• **What the task requires**
The answer should be an exact copy of the lines from the one with "Magasiner (1388, 21)" through the end of the listing below, with no other lines.

Segment Start: Entries shown

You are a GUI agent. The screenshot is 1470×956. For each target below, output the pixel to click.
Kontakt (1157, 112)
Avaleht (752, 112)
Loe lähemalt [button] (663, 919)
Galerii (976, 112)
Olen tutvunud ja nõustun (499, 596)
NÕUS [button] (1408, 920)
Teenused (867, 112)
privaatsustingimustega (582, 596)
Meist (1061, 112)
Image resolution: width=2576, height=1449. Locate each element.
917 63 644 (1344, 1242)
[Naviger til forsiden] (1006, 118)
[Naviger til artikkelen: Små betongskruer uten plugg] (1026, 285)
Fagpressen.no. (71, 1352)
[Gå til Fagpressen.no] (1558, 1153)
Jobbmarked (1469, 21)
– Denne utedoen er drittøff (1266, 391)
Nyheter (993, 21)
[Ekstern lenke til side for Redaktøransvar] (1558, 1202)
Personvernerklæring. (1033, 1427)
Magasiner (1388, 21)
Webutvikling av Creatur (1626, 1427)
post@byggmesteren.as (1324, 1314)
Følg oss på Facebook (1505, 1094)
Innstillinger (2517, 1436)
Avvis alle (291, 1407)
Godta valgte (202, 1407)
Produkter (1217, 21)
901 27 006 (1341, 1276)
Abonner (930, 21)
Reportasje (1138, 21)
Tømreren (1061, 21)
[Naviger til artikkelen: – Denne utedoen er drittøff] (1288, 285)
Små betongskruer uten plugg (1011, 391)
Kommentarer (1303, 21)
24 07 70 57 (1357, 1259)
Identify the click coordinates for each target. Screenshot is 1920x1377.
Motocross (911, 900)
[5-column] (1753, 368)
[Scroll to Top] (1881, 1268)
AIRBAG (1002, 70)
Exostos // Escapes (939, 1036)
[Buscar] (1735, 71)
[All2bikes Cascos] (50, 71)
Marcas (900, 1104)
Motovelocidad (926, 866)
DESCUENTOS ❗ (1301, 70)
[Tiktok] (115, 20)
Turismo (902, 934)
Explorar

Segment End: Entries shown

• **Answer section**
Magasiner (1388, 21)
Webutvikling av Creatur (1626, 1427)
post@byggmesteren.as (1324, 1314)
Følg oss på Facebook (1505, 1094)
Innstillinger (2517, 1436)
Avvis alle (291, 1407)
Godta valgte (202, 1407)
Produkter (1217, 21)
901 27 006 (1341, 1276)
Abonner (930, 21)
Reportasje (1138, 21)
Tømreren (1061, 21)
[Naviger til artikkelen: – Denne utedoen er drittøff] (1288, 285)
Små betongskruer uten plugg (1011, 391)
Kommentarer (1303, 21)
24 07 70 57 (1357, 1259)
Identify the click coordinates for each target. Screenshot is 1920x1377.
Motocross (911, 900)
[5-column] (1753, 368)
[Scroll to Top] (1881, 1268)
AIRBAG (1002, 70)
Exostos // Escapes (939, 1036)
[Buscar] (1735, 71)
[All2bikes Cascos] (50, 71)
Marcas (900, 1104)
Motovelocidad (926, 866)
DESCUENTOS ❗ (1301, 70)
[Tiktok] (115, 20)
Turismo (902, 934)
Explorar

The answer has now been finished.